Боже мой! Она перевернула всё с ног на голову, выставила меня предательницей.

– Вот значит как. Расстроена, что отец вернул квартиру хозяевам? Что не удалось, продав наркотики, сбежать?

Алёна сделала шаг ко мне и стукнула по столу кулаком. На столе подпрыгнули тарелки и нежно зазвенели хрустальные бокалы.

– Притворяешься идиоткой? Вадим хороший хирург, а получал за свою работу копейки. Да он сделал операцию старику Ерёмину за деньги. Но разве его вина, что у Ерёминых не было наличных, и они откупились квартирой. Это их решение. Разве пожилым людям не лучше жить в деревенской глуши подальше от городского шума? Вадим им подыскал неплохой домик.

Я усмехнулась.

– Ага старым людям замечательно жить в халупе без удобств, к тому же далеко от больницы и магазинов.

Алёна хмуро покосилась на меня.

– Они отжили своё. А ты идиотина. Каждый в этом мире старается для себя. И хватит упрекать меня Мариной. Она бесполезный член для общества: никчёмный человек и никудышная медсестра. По ней некому плакать. Вадим так поступил, спасая меня, но родная сестра всё испортила. Мне ещё поблагодарить тебя за это?

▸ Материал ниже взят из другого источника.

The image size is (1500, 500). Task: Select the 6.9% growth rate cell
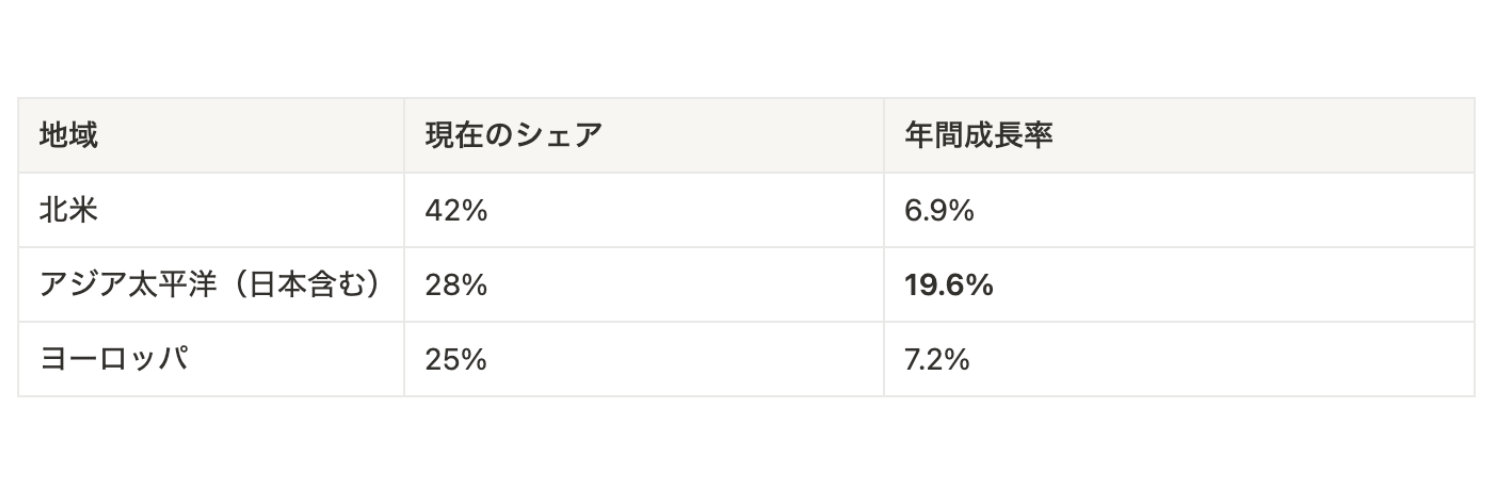[939, 211]
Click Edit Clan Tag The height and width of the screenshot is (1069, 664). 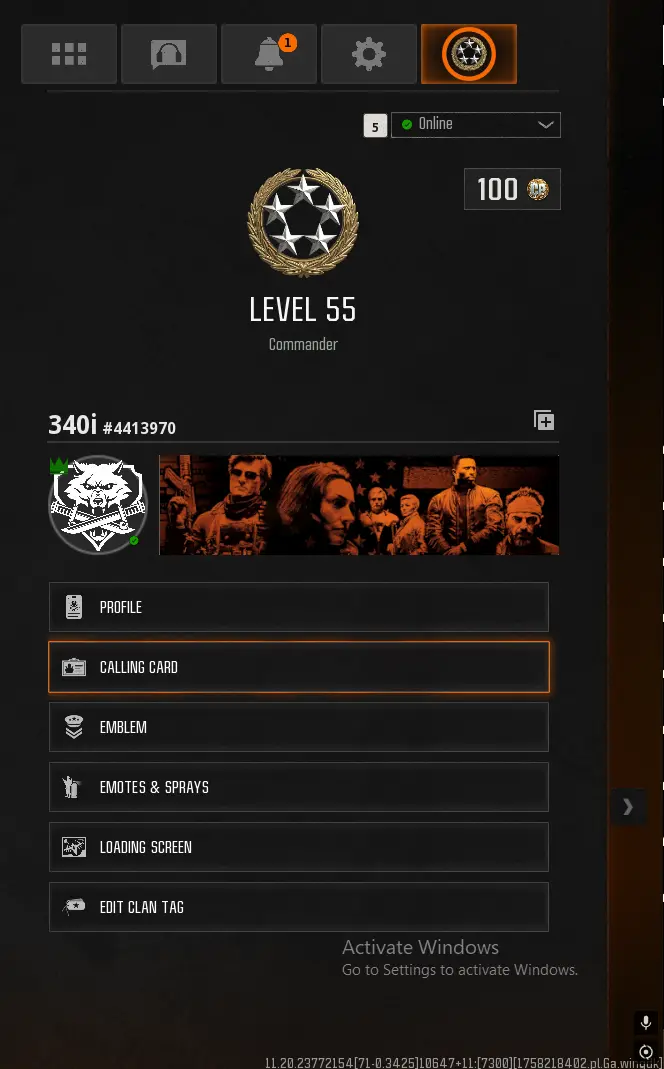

Я с ужасом осознала: Алёна не только не раскаялась в содеянном, а ещё и винит меня в своём жизненном фиаско. Сестра машинально положила ладони на живот. Я знала, она находится на пятом месяце беременности, но по фигуре нельзя было это определить, лишь талия стала чуть шире.

– Не вам решать, кто должен жить, а кто умереть.

– Очнись уже! Ты живёшь в выдуманном мире. В настоящем же начальники берут взятки, министры и губернаторы воруют миллиардами, на улицах и кафе торгуют спайсом. Каждый зарабатывает как может. Но знаешь, что в этом мире главное? Быть верным своей семье и родным людям. Ты нарушила это правило, поэтому тебе нет ни оправдания, ни прощения.

Я задохнулась от возмущения.

– Только потому, что ты моя сестра, а Вадим твой жених, я должна была закрыть глаза на всё?

– Да. Это и есть защита своих от чужих.

Из кухни послышался мамин голос.

– Алёна, будь добра, помоги, я достала рулеты из духовки, разложила на блюде, за тобой украшение.

Голос мне не повиновался, я сдавленно произнесла:

– Маме ты тоже так объяснила?

Уголок полных губ Алёны дёрнулся, она презрительно скривилась.

– Мама, как и ты, живёт в своём мирке. И я знаю: ты не посмеешь разрушить его, рассказав о нас с Вадимом. Не забыла, что именно я её любимая дочь?

Я опустила голову. Действительно, не посмею. Даже отец не всё знает. Когда я попыталась объясниться, он остановил меня.

– Достаточно, ничего больше не говори. Мы вернём Ерёминым квартиру, за остальное ответит Вадим. Алёне нужно жить дальше и растить ребёнка. Пойми, мне и так нелегко…

Теперь после разговора с Алёной, вспоминая ту беседу с отцом, я поняла, какая пропасть развёрзлась между мной и родными. Папа и мама в попытке защитить Алёну, вытолкнули меня из круга семьи, словно нелюбимого птенца из гнезда.

Всё остальное время обеда прошло для меня, как в тумане. Мама вежливо задавала Матвею вопросы, но я чувствовала: это её тяготит, и она с нетерпением ожидает окончания трапезы. Алёна ела молча, изредка бросая взгляды на меня и Матвея. Папа был более приветлив, я мысленно поблагодарила его за это. Внешность моего отца, крупного, чуть сутулого человека с приветливым, добродушным лицом и внимательными глазами неопределённого цвета обычно сразу располагает к себе людей. Его лысина, будто наполовину облетевший одуванчик, окружённая светлыми волосами добавляет к облику толику несерьёзности. Отец не любит спорить, не выносит слёз и скандалов, но зато обладает ироничным и живым складом ума. С ним приятно общаться, он всегда внимательно слушает собеседника и сам может рассказать много интересного. Я заметила: Матвею мой отец понравился, беседовал он с ним с большим удовольствием. С мамой же перекинулся лишь парой фраз, думаю из-за того, что она отвечала ему отстранённо и неохотно. Мама сидела на стуле с идеально выпрямленной спиной, ела мало, крохотными кусочками и смотрела куда-то поверх наших голов. Услышав от Матвея, что больше не нужно беспокоиться за моё проживание в Краснодаре, она чуть приподняла брови и бросила на меня короткий взгляд.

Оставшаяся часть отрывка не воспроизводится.